Hakim menyatakan Ratna bersalah karena melanggar pasal 14 ayat (1) Undang-Undang Nomor 1 Tahun 1946 tentang Peraturan Hukum Pidana. “Menjatuhkan pidana selama 2 tahun, dikurangi masa tahanan. Dan terdakwa tetap ditahan,” kata hakim menyatakan vonis.

Hakim menilai terdakwa terbukti menyiarkan berita atau pemberitahuan bohong, dengan sengaja menerbitkan keonaran di kalangan rakyat.

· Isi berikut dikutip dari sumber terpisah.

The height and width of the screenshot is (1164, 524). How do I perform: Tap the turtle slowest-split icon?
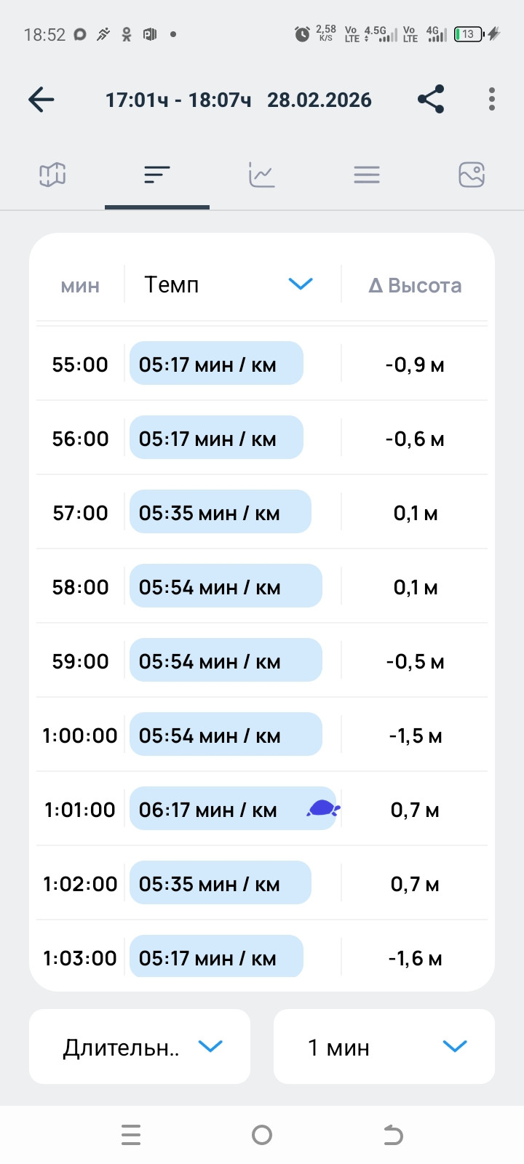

Dalam amarnya, majelis hakim mempertimbangkan hal-hal yang memberatkan dan meringankan. Adapun hal yang memberatkan, terdakwa sebagai publik figur harusnya berbuat baik, terdakwa berusaha menutupi perbuatan.

Sementara hal yang meringankan, terdakwa sebagai kepala keluarga dan sudah berusia lanjut serta terdakwa telah meminta maaf. Vonis ini lebih rendah dari tuntutan Jaksa yang meminta majelis hakim mengganjar terdakwa dengan hukuman enam tahun penjara.

Perbuatan penyebaran berita bohong itu diduga dilakukan dalam kurun waktu Senin 24 September 2018 sampai Rabu 3 Oktober 2018 atau pada waktu lain setidak-tidaknya dalam September hingga Oktober 2018, bertempat di rumah terdakwa di Kampung Melayu Kecil V Nomor 24 Rt 04 RW 09, Kelurahan Bukit Duri, Kecamatan Tebet, Jakarta Selatan.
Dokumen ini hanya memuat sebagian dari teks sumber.